Отец Жозеф помолчал, насупив брови. Но, отлично научившись искусству самообладания, он вскоре заговорил тоном безгранично ласковым и мягко-терпеливым:
— Благословляю тебя, сын мой, за твой пыл. Правда, я не согласен с твоим убеждением, но ценю его искренность. Так же благословляю твое рвение, с каким ты взялся исполнить задание, доверенное тебе Святым отцом, ибо я тоже считаю Вальдштейна злокозненным и опасным хищником, которого Бог воздвиг из бездны, дабы покарать нас за грехи. Но если ты повиновался папе, когда он велел тебе идти, — повинуйся же ему и теперь, когда он требует, чтобы ты вернулся.
— Я так и сделаю, — сказал Петр. — Но не покину этого города, пока император не огласит своего решения об отстранении Вальдштейна.

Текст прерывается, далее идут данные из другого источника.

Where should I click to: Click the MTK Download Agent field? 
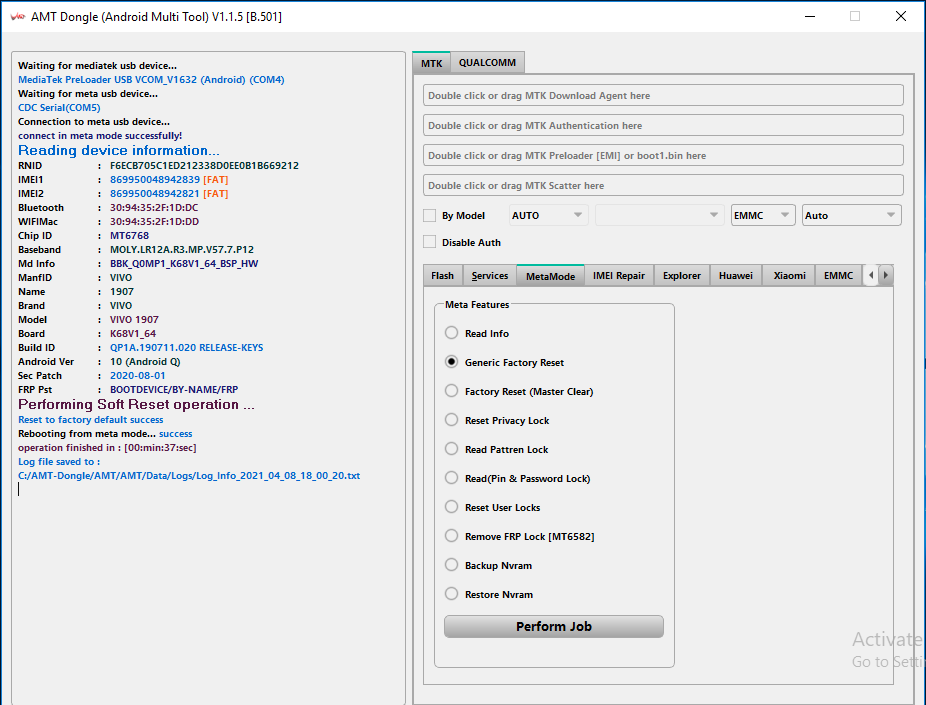pos(663,96)
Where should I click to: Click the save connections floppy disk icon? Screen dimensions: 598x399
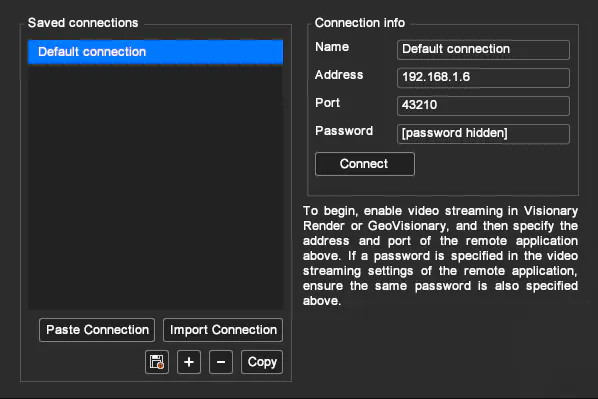pos(157,362)
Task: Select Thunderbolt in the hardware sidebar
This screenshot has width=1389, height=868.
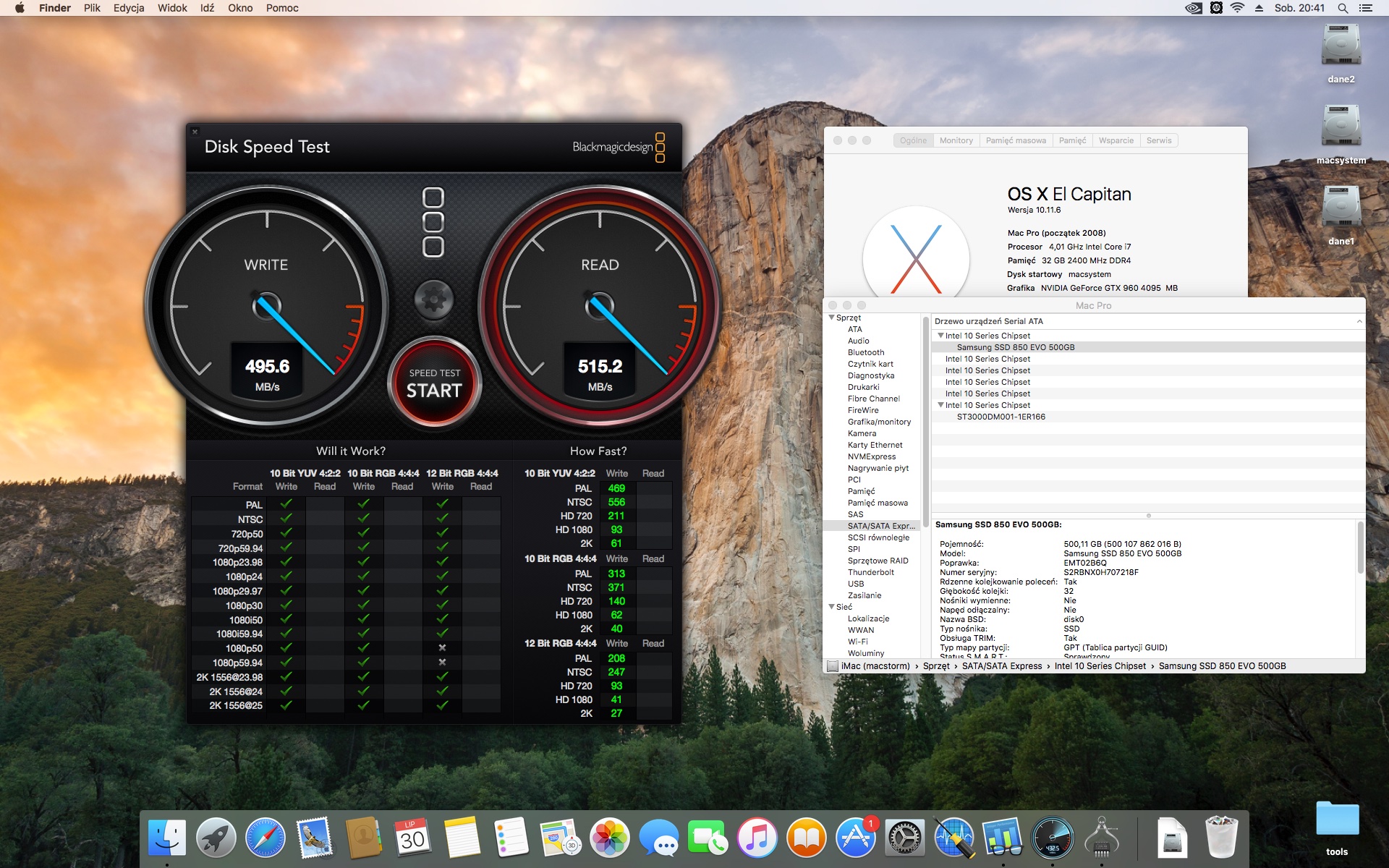Action: [870, 572]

— Что произойдет, как я сказал, завтра за час до полудня.
— Да, завтра в одиннадцать, — повторил Петр.
Отец Жозеф одобрительно кивнул:
— Право, я рад, что мне удалось убедить тебя в беспредметности твоих опасений, и ты согласился, что отставке Вальдштейна уже ничто не воспрепятствует.
— О нет, отче, вы меня не убедили, и я ни с чем не согласился, — возразил Петр. — Разум говорит мне, что вы, возможно, правы, а я жестоко ошибаюсь, но все во мне восстает против этого, все кричит: нет, я не ошибаюсь!